O aprimoramento dos sistemas de políticas públicas implementados na primeira década dos anos 2000, projetou na teoria e na prática, uma maior importância ao papel da União. Os municípios, inclusive do ponto no debate acadêmico, ficaram em segundo plano, durante aquele contexto. Eles eram tomados como executores de políticas (FARAH, 2013), com sensíveis impactos na redução dos espaços para inovações nas políticas públicas locais.

Diante dos recentes governos centrais - Temer e Bolsonaro - o debate sobre a importância do município reapareceu de maneira atabalhoada. Esses recentes discursos governamentais se colocam muito mais como narrativa e argumento para o desmonte do ente federal e de sua coordenação, do que com propostas para descentralização e/ou delegação de responsabilidades. Assim, "mais Brasil e menos Brasília" é retórica vazia de significados e de propostas práticas.

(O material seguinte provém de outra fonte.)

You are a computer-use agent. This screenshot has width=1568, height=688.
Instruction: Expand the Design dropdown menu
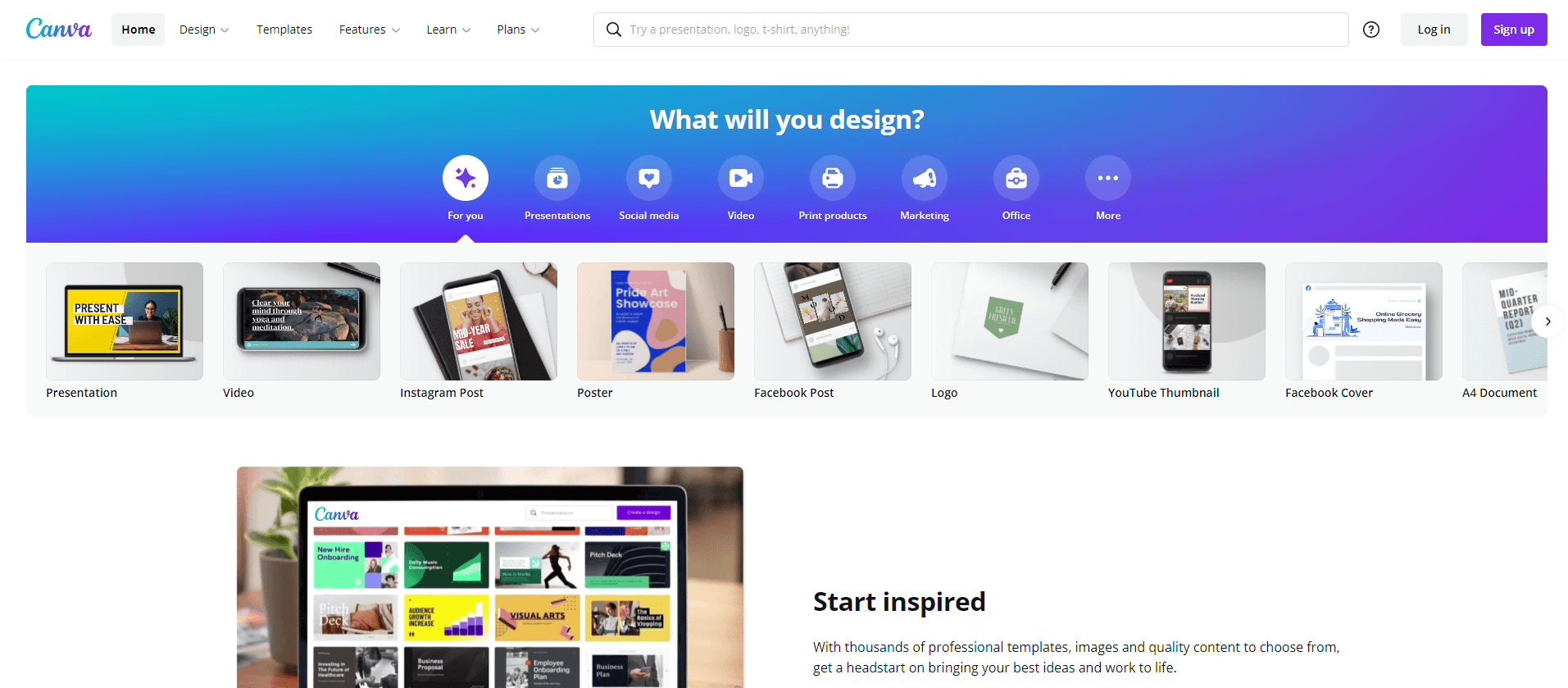(x=204, y=30)
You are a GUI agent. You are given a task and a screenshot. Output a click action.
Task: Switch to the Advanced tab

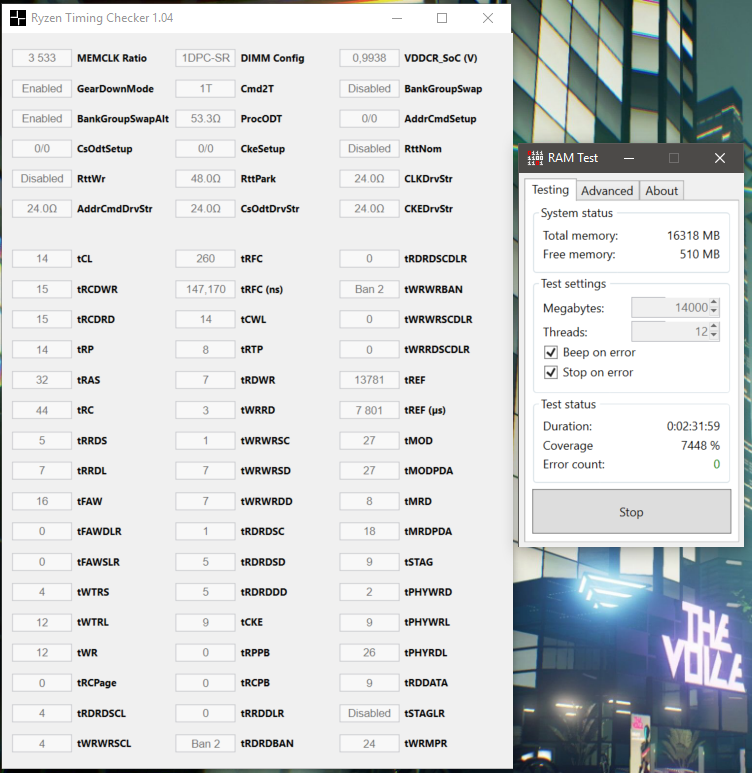point(607,191)
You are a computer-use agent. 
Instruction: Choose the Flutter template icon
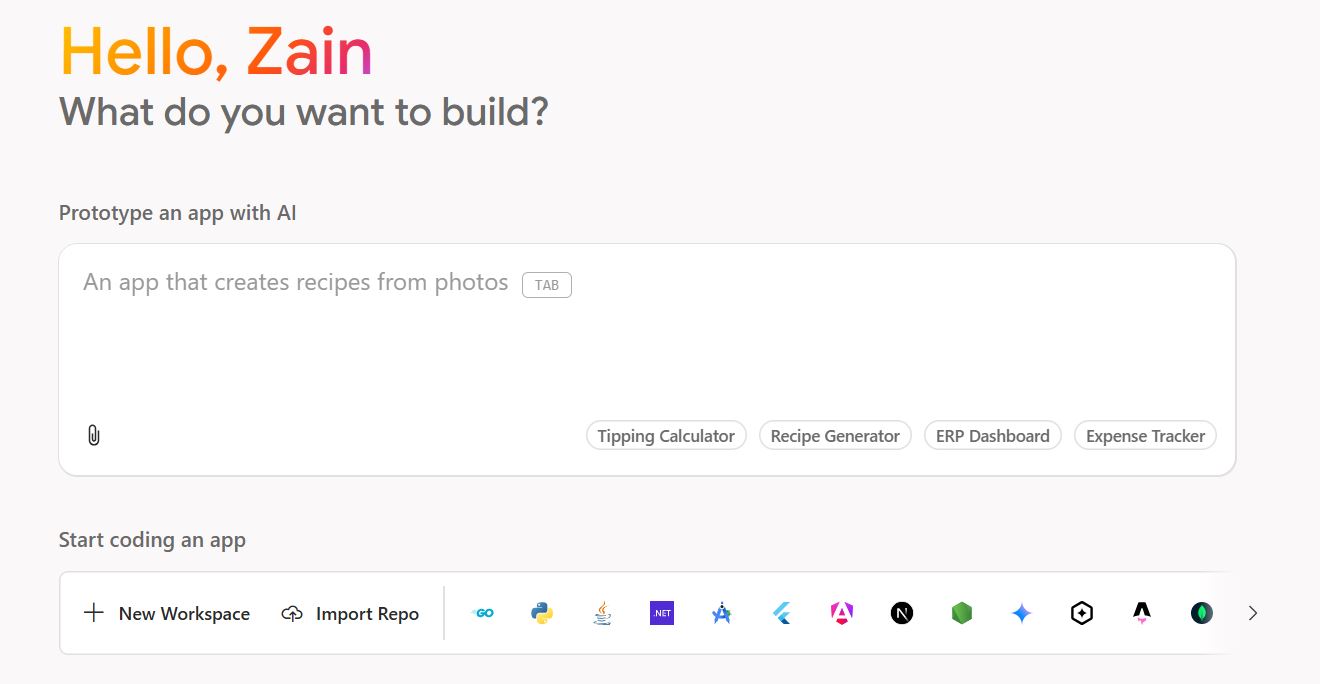pos(782,613)
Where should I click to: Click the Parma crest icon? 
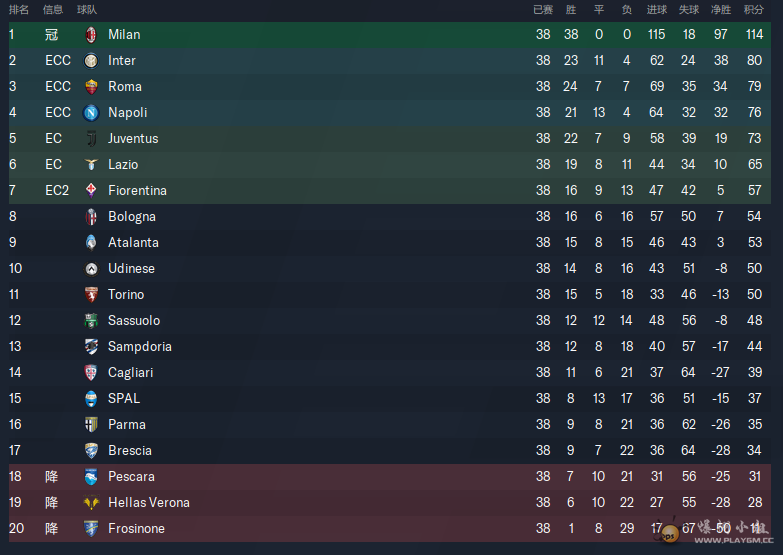(91, 424)
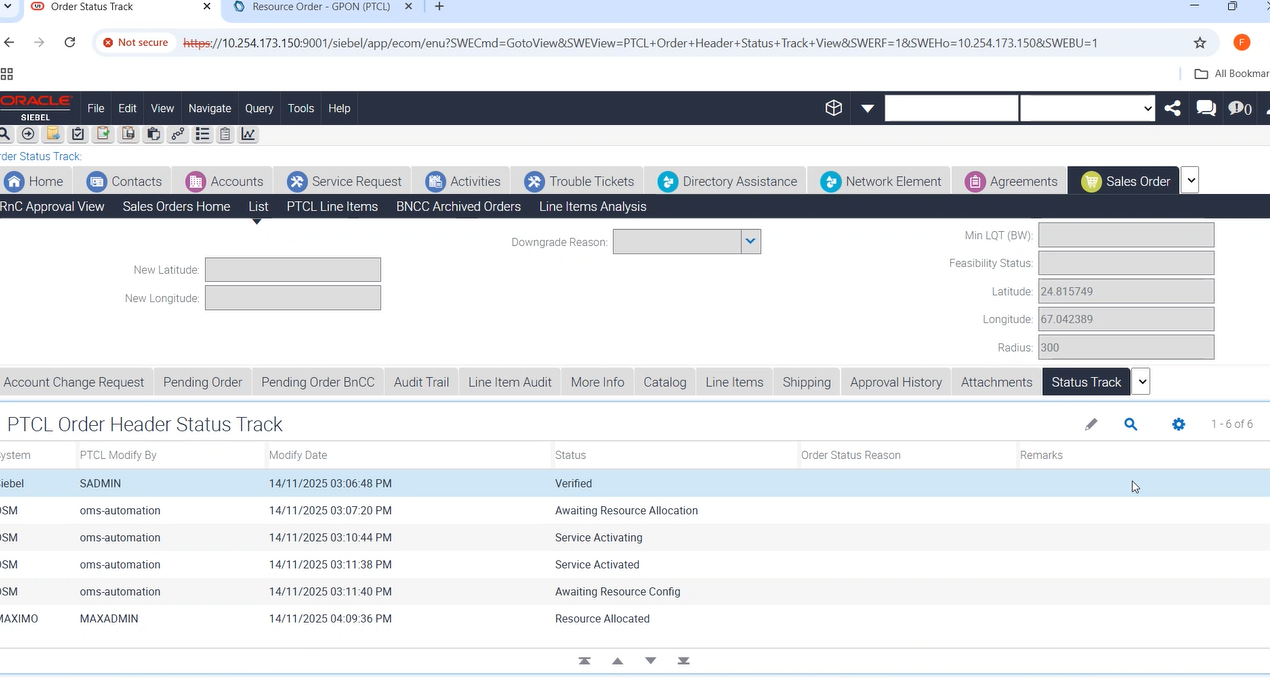This screenshot has width=1270, height=678.
Task: Expand the screen tabs overflow dropdown after Sales Order
Action: pos(1190,181)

Portanto, nesse contexto contemporâneo, o debate sobre os municípios está colocado em um limbo. Por um lado, os entes municipais encontram estrutura mais robusta, com equipamentos públicos e profissionais para executar suas políticas públicas (VELOSO et. al., 2011). Eles também alocam significativos recursos próprios para sua manutenção (NASCIMENTO, PERES, 2020).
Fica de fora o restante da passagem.